Morning Market Overview
The oil rally continued with the spot Nymex WTI contract breaking out of the medium term downward sloping linear regression trading pattern. The breakout came ahead of the start of this week’s inventory report cycle which is projected to show a build in total combined stocks of crude oil and refined products.
Although the market is still concerned about a slowdown in global demand growth supply cutbacks are taking center stage and for the moment offsetting the demand concerns. The oil complex increased for the seventh trading day in a row with the low established on December 24.
A series of bearish fundamental reports in the coming days could at least temporarily derail the recovery rally. However, the momentum is currently pointing upward with Brent possibly trading back in the $60’s and WTI back into the $50’s. Saudi Arabia’s crude export reduction of 800,000 barrels per day below November level have become a decisive factor for global oil prices at the start of the year.
A survey by S&P Global Platts indicates the Organization of Petroleum Exporting Countries’ de-facto leader lowered its output by 401,000 barrels a day in December to 10.6 barrels a day, while OPEC’s cumulative production fell by 630,000 barrels a day to a six month low of 32.43 million barrels from November level.

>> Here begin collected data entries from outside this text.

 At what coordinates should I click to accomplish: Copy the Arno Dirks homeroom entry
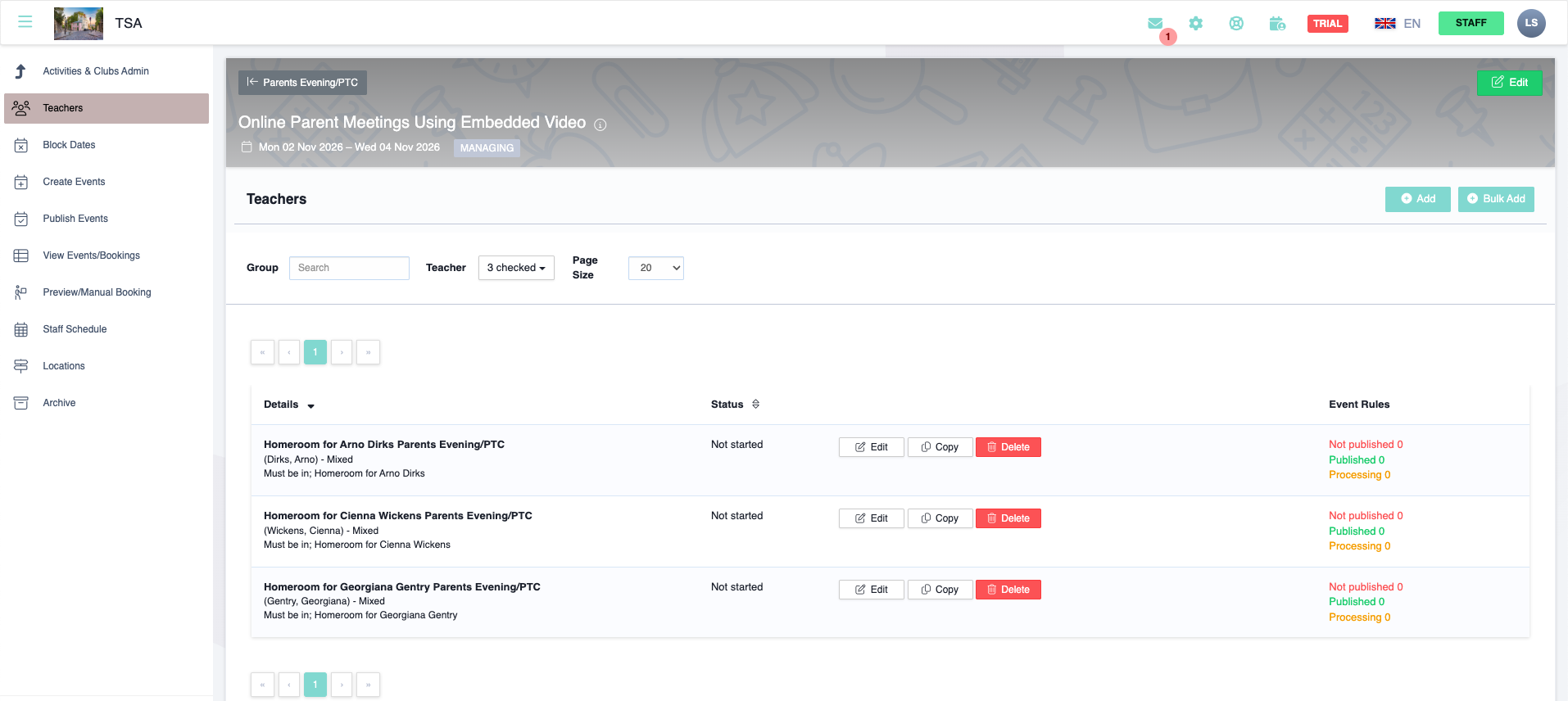click(x=940, y=447)

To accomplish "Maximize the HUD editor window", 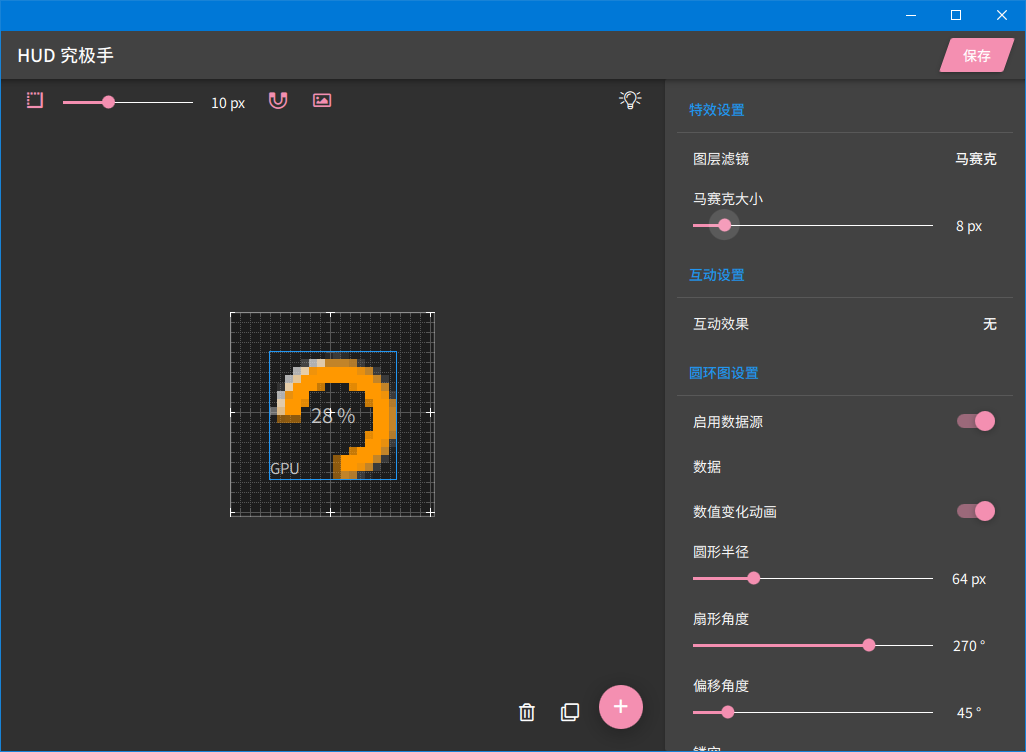I will point(955,15).
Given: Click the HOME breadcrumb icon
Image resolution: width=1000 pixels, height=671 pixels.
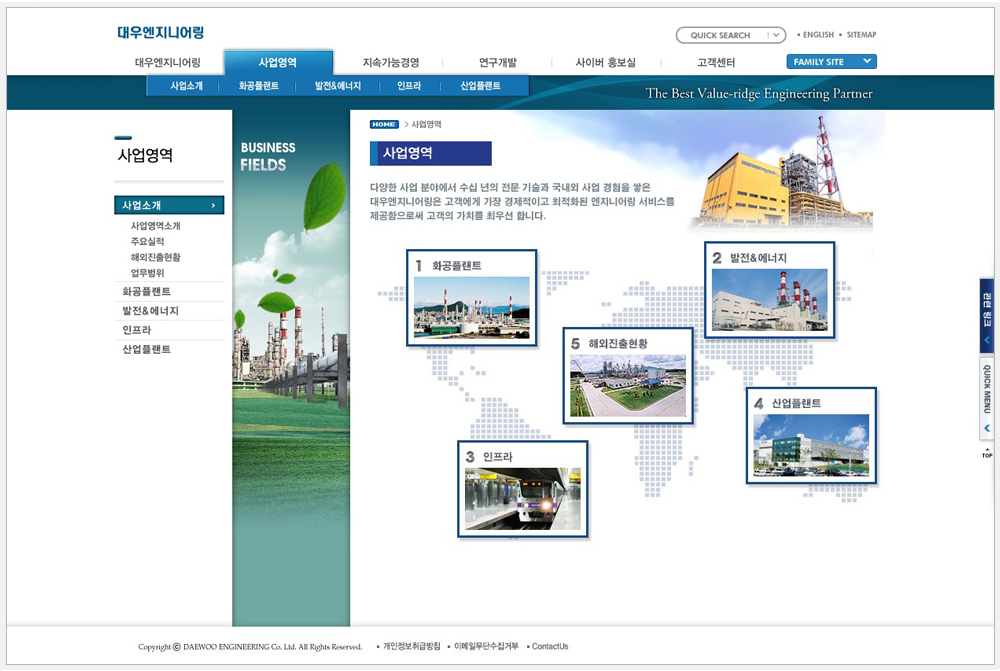Looking at the screenshot, I should coord(384,124).
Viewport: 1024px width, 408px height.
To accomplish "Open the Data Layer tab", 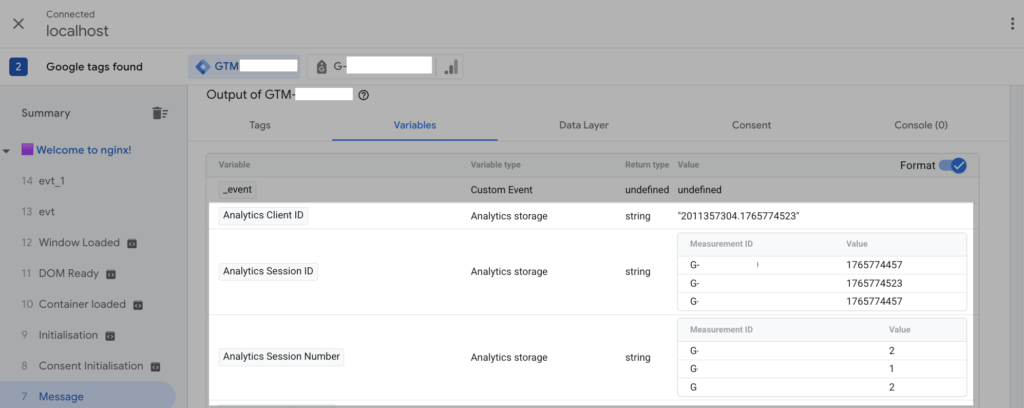I will 584,125.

On the financial front global equity markets were mostly higher around the world. The EMI Index was higher by 0.30 percent for the day with the year to date gain at 3.9 percent. All ten bourses in the Index are in positive territory for 2019 with Hong Kong holding the worst performing spot in the Index with Brazil in the top spot with a 7.3 percent gain for the year. The higher value direction in global equity markets today was a positive price driver for the oil complex.
On the currency front the US dollar Index was higher for the day with the Yen/USD and the Euro/USD lower. Overall the currency markets were a negative price driver for the oil complex.